The cost for long-term care and home healthcare services varies, depending on the type of care a person needs and for how long. For most people and families it's a major expense. Often people pay for these services using a combination of sources, including federal and state government programs, personal income and savings, and private insurance. By contrast, many hospice care programs are provided regardless of the person’s ability to pay. Most hospice costs are also covered by Medicare. Here’s a guide to help you navigate the payment options for these healthcare services.
If a person doesn't meet the requirements of public or private third-party payers, they or their family may have to pay for long-term care and home healthcare services on their own. This means using their personal income, retirement funds, and any other savings. Self-pay is not an affordable option for many Americans.
If you are age 65 or older, you are likely eligible for Medicare, the federal insurance program for older adults. People who are unable to be active outside the home, under a healthcare provider's care, and in need of skilled nursing or therapy may also be eligible for Medicare. But there are rules and restrictions. Here are some things to know:
Long-term care. Medicare doesn’t cover most long-term care services. But it can cover some short-term care costs in a skilled nursing facility after a hospital stay if care such as IVs, tube feedings, or skilled nursing care is needed.
Home health care. A healthcare provider must authorize and at different times review the home healthcare plan of the person. Home healthcare services covered by Medicare must be part-time. Services must also be provided by a Medicare-certified home health agency, or an agency that meets the minimum federal requirements of care and cost.
Hospice. Hospice care coverage by Medicare requires certification from a healthcare provider that the person has a life-limiting condition.
To learn more, visit the Medicare website or find local help at State Health Insurance Assistance Programs (SHIPS).
Medicaid is a joint federal-state medical assistance program for people and families with low incomes. It covers some long-term care services for people who are eligible. Medicaid coverage and eligibility varies from state to state. But all states are required to provide home healthcare coverage to people who:
Get federally assisted income maintenance payments, such as Social Security or Temporary Assistance for Needy Families.
Are determined to be "categorically needy." This refers to people who are older, blind, or disabled, with incomes too high to qualify for coverage. Under the federal Medicaid rules, coverage of home health programs must include services such as part-time nursing, healthcare services, and medical supplies and equipment. Some states may cover other services as well. Medicaid hospice care coverage is very similar to Medicare.
To learn more about coverage in your state, visit the Medicaid website.
Older Americans Act (OAA). The OAA funds state and local social service programs for frail and disabled older people so they can continue independent living in their communities. Coverage for long-term care services is limited to people who meet certain requirements. Coverage may include home health care, personal care, and help with chores, meals, and shopping. People must be ages 60 and older.

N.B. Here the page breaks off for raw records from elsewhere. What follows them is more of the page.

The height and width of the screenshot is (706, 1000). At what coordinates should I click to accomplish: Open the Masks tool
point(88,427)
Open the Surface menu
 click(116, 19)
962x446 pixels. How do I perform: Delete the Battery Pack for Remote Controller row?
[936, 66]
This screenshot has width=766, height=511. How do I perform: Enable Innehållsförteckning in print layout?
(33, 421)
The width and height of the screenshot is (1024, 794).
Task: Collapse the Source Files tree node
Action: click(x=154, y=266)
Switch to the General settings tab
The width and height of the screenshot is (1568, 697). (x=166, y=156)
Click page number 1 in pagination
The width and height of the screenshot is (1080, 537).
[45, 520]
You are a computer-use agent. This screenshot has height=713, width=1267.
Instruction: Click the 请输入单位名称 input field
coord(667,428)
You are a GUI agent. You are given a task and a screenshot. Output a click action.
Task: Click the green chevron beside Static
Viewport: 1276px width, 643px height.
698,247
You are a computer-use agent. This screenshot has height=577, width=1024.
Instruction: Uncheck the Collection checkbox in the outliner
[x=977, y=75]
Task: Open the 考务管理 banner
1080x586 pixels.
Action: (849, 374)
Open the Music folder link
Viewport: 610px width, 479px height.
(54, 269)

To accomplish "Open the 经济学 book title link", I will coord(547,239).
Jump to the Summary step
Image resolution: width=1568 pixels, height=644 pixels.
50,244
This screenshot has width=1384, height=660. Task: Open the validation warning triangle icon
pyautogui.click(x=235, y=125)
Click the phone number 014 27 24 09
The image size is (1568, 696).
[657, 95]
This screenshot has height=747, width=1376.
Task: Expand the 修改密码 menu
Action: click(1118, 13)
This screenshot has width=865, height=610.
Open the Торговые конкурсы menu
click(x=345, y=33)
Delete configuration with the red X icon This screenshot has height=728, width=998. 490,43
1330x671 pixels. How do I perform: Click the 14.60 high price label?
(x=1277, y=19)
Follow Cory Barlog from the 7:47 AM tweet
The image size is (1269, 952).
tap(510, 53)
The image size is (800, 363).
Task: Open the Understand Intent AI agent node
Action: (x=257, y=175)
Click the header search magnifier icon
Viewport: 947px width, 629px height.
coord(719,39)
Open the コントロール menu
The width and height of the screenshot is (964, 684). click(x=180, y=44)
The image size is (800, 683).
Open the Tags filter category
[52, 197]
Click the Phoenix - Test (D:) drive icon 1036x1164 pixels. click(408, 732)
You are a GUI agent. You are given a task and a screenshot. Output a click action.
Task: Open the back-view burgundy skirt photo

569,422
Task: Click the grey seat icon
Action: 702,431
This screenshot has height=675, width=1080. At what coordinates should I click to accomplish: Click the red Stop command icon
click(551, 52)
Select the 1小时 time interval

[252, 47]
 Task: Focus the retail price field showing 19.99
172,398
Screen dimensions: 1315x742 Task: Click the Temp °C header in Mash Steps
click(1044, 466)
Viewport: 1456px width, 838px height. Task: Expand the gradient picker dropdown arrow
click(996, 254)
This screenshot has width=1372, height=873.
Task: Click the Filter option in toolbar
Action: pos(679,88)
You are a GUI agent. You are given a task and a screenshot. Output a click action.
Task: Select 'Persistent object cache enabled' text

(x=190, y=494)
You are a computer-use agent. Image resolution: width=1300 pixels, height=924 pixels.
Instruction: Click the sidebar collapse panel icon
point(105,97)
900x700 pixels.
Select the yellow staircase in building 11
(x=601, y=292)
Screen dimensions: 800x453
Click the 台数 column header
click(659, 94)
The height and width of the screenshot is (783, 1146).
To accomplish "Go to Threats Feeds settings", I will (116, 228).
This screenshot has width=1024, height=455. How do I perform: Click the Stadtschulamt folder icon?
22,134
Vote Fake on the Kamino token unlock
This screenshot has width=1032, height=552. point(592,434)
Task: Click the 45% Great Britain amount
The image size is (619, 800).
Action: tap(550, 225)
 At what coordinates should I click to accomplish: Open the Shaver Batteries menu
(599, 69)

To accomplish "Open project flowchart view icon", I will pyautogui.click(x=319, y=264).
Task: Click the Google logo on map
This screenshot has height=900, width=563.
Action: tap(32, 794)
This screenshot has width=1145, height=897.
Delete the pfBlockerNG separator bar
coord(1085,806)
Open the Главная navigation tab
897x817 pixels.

Department of Veterans Affairs (VA). The VA covers long-term care for disabilities that are service-related, as well as for nonservice-related disabilities if veterans can’t afford care. Home health care is also given to ill or disabled eligible veterans. Authorization from a healthcare provider is needed. Services must be given through the VA’s hospital-based home care units. Nonmedical home healthcare services are often not covered.
Social services block grant programs. Each year, federal social services block grants are awarded to the states for service needs. Some of these funds are given to home healthcare agencies and homemaker or chore worker services. Contact your state health department and Office on Aging for more information.
Community organizations. Some community organizations may pay for all or part of home health or hospice care services. This depends on a person’s eligibility and finances.
Private health insurance. Most health insurance policies cover some home healthcare services for immediate or acute health needs. But coverage for long-term services varies from plan to plan. Sometimes insurance companies will pay for skilled professional home health care under a cost-sharing plan. Check your plan’s coverage with your insurance provider.
Long-term care insurance. Long-term care insurance policies can cover a wide range of benefits, including home care, nursing home care, and hospice care. Check your coverage carefully as policies vary. It’s less expensive to buy these policies when you are younger. Costs go up for people who are older or who have pre-existing conditions.
TRICARE. This was formerly known as CHAMPUS (Civilian Health and Medical Program of the Uniformed Services). TRICARE generally doesn’t cover long-term care. But it covers some home health care in a cost-sharing plan to dependents of active military personnel and military retirees. It also provides a hospice benefit to its beneficiaries with life-limiting conditions. This benefit may provide nursing, social work services, therapies, personal care, medicines, and medical supplies and equipment.
Workers' compensation. If a person needs medical home healthcare services because of an injury on the job, they may be eligible for coverage through a workers' compensation plan.
Managed care organizations. These are group health plans that may cover long-term care, home health, and hospice care services. Managed care organizations contracting with Medicare must provide the full range of Medicare-covered home health and hospice services that are available. These organizations must be approved ahead of time.